## Data in this exercise
----------
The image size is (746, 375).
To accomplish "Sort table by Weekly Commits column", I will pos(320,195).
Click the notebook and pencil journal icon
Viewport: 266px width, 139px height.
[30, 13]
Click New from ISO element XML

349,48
----------
Your task is to repeat the data exactly; please include every line.

## Result of this task
The image size is (746, 375).
To accomplish "Sort table by Weekly Commits column", I will pos(320,195).
Click the notebook and pencil journal icon
Viewport: 266px width, 139px height.
[30, 13]
Click New from ISO element XML

349,48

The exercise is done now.